Lancé en mars 2009, le Front de gauche « vise à rassembler l'ensemble des forces qui entendent promouvoir une véritable politique de gauche ». Au départ, il s'agit d'une simple alliance électorale qui regroupe, outre le PCF – disposant d'un important réseau d'élus et de militants –, le jeune PG et la Gauche unitaire (GU), issue de la LCR. Lancée lors des élections européennes de juin 2009, la coalition est reconduite aux élections régionales de l'année suivante, puis lors des cantonales de 2011, mais selon des modalités d'alliance variables selon les configurations locales. Elle débouche finalement sur un accord pour les élections de 2012 : le PCF, qui accepte d'investir un non-communiste à la présidentielle, obtient en échange que la grande majorité des candidatures aux législatives soient portées par ses militants. Cette alliance s'appuie sur un « programme partagé » présenté lors de la Fête de L'Humanité de septembre 2011. Comme le « programme commun » de 1981 entre le PS et le PCF, il sera publié sous la forme d'un petit livre largement diffusé . « Tout cela ne s'est pas fait sans difficulté, précise Mme Buffet. Comme chaque fois qu'on construit une démarche unitaire. Mais ça a marché. » D'autres petites formations se sont jointes au mouvement .
Election présidentielle oblige, le choix d'une personnalité capable d'affronter le tumulte médiatique se révèle essentiel. Ancien sénateur socialiste, ancien ministre de l'enseignement professionnel dans le gouvernement de M. Lionel Jospin, député européen, M. Mélenchon est un homme politique d'expérience.
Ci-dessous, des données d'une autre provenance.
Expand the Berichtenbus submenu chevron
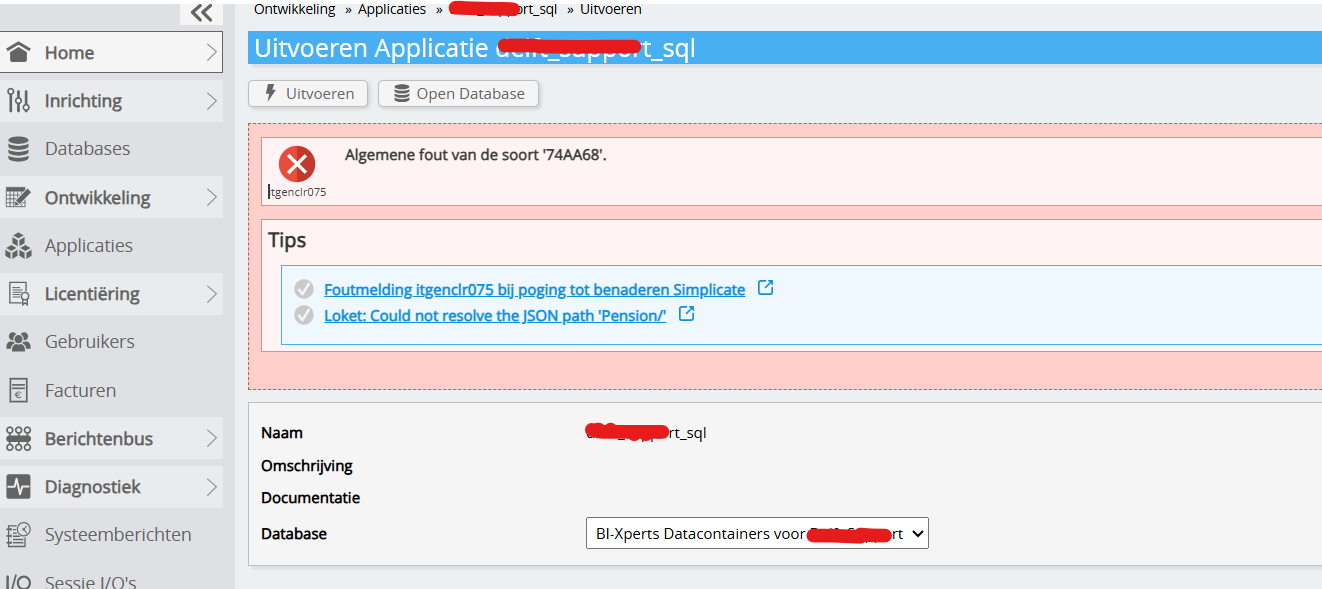Screen dimensions: 1322x589 pos(211,439)
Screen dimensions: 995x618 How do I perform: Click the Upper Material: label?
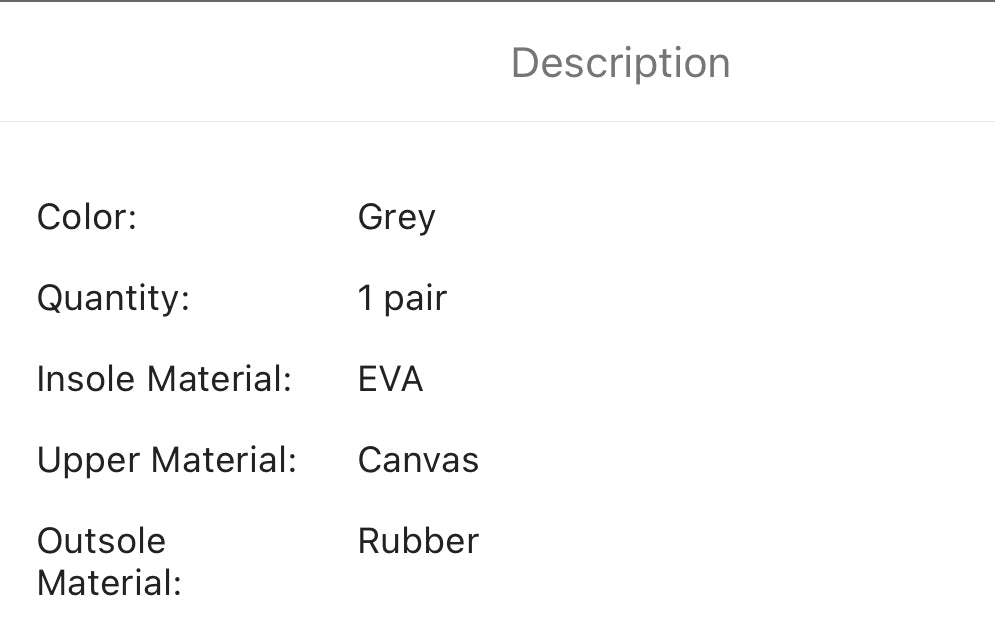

Débatteur redouté, il s'est d'abord fait connaître du grand public par une attitude résolument frondeuse à l'égard des vedettes du journalisme qui se comportent en gardiennes de l'ordre néolibéral. Ses discours insistent sur les rapports de forces économiques et sur l'urgence de défendre les « sans grade » contre les « belles personnes », le « peuple » contre les « puissants ». Ils dessinent également un récit social cherchant à réaliser une « synthèse idéologique » des diverses sensibilités de la gauche (la solidarité, la fraternité, l'égalité), ainsi que des valeurs de la République et de la Révolution française.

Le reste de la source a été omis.